Parental guilt at its finest: you're damned if you do and damned if you don't.
That, my dear friends, has only just begun.
The years I've been a parent range from "Oh the Good Lord of Butter, have I really been doing this for 11 years" to "Awww, look! A cuddly lump of baby!" and everything in between. The guilt, too, has ranged from "I'm not giving the precious baybee enough stimulation -- crikey, my son doesn't even know three languages yet!" to "I can't believe I have to miss a school play because my kid didn't tell me enough time for me to hire a sitter."
And those are the good days.
As some of you know, I went back to work outside the home for the first time in nearly six years, which is challenging enough, but necessary since freelancing doesn't quite cover the bills. Besides, I was turning into one of those scary shut-in people, hardly ever interacting with actual human beings, and that's not my personality type. I'm the "talk paint off walls" kinda person, not the "talk to the paint on the walls" kind of person.
So in one sense, it's been fabulous. I have my own office, a parking spot, a phone plan, and insurance. I'll be making enough to move from my apartment, the FBI Surveillance Van, into a slightly larger FBI Surveillance Van. I'll be able to go to the doctor and (fingers crossed) pay down any outstanding bills.
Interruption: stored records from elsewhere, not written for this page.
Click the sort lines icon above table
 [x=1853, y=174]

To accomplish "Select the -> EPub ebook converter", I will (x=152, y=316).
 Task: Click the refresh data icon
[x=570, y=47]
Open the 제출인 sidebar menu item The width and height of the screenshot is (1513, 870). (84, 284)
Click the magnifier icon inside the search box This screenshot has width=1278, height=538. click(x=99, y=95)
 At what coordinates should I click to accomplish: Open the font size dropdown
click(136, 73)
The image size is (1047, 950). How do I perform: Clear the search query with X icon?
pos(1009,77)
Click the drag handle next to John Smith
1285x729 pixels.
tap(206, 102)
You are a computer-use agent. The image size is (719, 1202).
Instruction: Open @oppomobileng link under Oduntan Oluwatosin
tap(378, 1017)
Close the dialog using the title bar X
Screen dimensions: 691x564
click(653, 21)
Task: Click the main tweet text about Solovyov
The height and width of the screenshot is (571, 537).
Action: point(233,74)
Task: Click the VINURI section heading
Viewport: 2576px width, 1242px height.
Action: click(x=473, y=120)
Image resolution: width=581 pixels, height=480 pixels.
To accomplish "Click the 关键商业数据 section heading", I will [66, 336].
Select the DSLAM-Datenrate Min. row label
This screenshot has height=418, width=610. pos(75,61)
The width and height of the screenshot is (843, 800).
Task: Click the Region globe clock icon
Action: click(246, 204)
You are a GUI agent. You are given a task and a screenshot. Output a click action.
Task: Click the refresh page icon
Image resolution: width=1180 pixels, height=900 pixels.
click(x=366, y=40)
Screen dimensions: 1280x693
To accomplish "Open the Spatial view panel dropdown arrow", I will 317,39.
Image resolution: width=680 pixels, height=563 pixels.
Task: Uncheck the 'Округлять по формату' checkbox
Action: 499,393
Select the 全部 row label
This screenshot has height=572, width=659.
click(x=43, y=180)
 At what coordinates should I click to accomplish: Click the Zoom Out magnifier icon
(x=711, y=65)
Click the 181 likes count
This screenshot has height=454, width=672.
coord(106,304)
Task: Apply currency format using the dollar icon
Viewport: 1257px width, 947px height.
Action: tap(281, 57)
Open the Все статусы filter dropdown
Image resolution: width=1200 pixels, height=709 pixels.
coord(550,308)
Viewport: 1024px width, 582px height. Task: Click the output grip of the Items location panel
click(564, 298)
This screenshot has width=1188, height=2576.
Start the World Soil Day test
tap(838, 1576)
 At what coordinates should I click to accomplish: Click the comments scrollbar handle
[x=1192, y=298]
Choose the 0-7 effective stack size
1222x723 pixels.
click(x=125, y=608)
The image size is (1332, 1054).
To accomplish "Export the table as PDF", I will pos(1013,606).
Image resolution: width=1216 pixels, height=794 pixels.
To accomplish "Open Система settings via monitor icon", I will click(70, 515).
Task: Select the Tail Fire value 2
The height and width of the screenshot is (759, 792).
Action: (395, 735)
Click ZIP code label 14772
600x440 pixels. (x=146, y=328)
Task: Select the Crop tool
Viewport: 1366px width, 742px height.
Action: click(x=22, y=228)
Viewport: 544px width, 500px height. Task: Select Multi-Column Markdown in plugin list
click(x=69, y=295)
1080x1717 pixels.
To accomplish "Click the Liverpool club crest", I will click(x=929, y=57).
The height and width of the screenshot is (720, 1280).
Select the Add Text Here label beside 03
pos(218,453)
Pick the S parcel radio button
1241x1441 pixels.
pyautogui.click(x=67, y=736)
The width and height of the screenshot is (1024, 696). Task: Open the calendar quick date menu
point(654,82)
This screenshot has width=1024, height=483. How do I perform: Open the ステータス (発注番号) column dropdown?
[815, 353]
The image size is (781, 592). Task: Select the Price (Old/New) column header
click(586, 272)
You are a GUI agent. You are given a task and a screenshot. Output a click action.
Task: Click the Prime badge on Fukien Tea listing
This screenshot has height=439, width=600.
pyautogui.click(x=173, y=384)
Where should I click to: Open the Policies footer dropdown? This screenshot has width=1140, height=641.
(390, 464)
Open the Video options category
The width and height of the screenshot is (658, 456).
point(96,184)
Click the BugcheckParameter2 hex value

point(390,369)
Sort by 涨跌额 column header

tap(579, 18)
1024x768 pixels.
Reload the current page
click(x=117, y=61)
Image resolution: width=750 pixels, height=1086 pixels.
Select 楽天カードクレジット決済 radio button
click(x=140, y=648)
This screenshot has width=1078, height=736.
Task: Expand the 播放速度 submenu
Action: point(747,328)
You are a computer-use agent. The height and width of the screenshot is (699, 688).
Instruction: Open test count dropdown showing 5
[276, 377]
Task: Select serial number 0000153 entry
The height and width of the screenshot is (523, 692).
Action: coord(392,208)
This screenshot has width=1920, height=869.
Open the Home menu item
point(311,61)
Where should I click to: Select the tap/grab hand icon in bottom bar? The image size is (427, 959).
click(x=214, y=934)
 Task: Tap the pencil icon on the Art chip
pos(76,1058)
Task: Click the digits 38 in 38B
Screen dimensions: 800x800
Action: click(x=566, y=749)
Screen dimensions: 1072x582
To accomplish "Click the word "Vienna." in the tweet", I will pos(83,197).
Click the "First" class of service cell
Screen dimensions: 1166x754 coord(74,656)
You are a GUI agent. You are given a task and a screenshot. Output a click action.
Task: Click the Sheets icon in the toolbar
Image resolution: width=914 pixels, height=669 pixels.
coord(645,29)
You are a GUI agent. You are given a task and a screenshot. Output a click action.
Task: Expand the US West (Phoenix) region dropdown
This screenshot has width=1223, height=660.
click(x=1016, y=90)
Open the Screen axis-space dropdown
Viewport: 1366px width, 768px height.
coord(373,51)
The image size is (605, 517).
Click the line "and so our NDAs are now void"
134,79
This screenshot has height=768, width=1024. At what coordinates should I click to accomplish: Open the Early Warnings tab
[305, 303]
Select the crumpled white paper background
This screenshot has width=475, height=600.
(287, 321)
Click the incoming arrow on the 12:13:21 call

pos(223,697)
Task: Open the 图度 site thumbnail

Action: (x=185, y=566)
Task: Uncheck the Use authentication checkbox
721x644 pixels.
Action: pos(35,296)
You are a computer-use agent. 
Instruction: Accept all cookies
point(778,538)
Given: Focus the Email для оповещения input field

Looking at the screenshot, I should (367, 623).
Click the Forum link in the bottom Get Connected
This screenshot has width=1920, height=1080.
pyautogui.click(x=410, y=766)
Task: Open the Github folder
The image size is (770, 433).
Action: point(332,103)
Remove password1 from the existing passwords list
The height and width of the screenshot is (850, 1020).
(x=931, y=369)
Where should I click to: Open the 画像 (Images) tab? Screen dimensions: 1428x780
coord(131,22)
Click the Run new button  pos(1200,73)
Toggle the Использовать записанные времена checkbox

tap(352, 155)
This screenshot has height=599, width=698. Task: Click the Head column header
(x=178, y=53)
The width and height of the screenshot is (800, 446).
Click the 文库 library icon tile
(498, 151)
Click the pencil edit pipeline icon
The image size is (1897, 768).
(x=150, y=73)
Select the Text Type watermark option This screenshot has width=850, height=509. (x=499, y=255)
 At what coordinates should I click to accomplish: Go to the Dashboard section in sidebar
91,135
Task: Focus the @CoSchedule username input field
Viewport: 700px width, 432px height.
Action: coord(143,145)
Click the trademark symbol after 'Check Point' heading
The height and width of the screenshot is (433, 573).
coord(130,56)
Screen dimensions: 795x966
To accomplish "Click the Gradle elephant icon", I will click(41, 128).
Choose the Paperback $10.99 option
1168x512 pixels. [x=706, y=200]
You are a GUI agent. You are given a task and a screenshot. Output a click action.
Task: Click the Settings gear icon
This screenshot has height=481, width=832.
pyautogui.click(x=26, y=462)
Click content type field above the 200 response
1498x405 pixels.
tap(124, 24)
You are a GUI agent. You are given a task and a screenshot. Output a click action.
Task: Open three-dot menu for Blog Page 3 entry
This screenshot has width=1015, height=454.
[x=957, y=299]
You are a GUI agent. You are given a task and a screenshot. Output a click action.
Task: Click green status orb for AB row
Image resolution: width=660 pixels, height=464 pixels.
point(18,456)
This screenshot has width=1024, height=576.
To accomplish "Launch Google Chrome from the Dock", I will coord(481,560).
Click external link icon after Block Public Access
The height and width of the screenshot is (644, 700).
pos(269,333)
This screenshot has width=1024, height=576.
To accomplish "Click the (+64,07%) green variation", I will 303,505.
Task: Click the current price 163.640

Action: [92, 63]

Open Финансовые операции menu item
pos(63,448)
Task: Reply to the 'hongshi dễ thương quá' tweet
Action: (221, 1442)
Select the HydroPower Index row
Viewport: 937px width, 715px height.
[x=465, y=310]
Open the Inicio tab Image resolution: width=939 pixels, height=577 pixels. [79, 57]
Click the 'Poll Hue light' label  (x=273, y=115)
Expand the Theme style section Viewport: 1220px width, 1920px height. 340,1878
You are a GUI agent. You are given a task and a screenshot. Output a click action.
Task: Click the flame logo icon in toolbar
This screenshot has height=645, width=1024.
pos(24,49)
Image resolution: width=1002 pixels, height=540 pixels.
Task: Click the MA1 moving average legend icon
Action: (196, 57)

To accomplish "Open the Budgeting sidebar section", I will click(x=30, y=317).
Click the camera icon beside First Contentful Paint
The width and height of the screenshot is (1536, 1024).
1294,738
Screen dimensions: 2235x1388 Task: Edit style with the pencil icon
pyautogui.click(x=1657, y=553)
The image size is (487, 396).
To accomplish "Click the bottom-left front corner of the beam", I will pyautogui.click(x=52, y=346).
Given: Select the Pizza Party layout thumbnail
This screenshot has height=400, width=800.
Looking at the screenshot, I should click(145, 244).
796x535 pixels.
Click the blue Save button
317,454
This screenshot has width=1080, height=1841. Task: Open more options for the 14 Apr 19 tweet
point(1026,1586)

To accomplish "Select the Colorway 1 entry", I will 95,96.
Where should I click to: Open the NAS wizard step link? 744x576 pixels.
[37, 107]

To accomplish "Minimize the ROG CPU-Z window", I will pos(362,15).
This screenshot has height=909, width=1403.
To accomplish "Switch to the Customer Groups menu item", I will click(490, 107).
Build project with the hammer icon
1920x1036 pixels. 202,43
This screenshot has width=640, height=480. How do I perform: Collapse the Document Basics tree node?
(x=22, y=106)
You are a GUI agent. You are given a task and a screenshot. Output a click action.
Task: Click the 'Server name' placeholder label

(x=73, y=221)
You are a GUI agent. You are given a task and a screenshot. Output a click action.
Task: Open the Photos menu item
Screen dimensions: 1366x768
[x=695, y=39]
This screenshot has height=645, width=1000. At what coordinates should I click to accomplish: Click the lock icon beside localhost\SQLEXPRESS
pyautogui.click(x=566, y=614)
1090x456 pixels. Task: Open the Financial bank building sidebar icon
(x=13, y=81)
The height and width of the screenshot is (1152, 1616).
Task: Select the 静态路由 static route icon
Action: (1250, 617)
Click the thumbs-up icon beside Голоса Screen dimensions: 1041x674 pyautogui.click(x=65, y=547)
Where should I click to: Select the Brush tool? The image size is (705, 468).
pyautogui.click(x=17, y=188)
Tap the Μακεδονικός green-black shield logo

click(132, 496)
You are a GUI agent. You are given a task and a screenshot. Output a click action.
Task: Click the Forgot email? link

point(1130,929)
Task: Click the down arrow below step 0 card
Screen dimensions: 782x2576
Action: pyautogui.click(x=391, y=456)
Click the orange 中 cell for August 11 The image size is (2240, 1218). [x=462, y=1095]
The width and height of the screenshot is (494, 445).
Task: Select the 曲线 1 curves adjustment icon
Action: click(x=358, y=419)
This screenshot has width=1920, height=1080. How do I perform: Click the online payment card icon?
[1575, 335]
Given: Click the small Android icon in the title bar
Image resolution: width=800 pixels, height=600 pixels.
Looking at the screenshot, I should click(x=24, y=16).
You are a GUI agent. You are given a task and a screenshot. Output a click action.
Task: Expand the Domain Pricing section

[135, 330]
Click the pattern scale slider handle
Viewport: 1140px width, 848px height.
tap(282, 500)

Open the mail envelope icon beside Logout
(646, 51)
Plus, I have the added freedom of not having to count each item at the grocery store, hoping I'll have enough money to pay for our food stuffs. That's a pretty big awesome, if'n you ask me.
On the other hand.
While working from home made me skittish in the "real world," it did afford me the luxury of being able to say, "Eh, I have no inspiration. Imma watch the entire Mad Men series. Again." Even better, when my children needed me, I could be there without a problem.
Now? Not so much.
Chicago just got hit by "SnoTORIOUS BIG," which means that traffic was near-standstill my entire hour home from work. By the time I got home, I was exhausted merely from the drive.
My husband was in the same boat.
While this is the night that I generally have the kids, neither of us felt it was quite safe enough to take back to the roads and make the (normally short) commute from house to FBI Surveillance Van.
While I understand that logically, this isn't a huge deal -- I'm Captain Fucking Safety, dammit, and I'm not going to expose my kids to the potential dangers of driving in a river town that's just been blanketed with sleet and snow, I'm still not happy. I'm sitting alone in my quiet apartment, wishing like hell that I had said "Fuck it," and gone to pick them up.
Doesn't matter that parking my ass in the FBI Surveillance Van is the right thing to do; I miss my kids. I should BE there for them.
And I can't be.
There are no words to express how my heart hurts right now.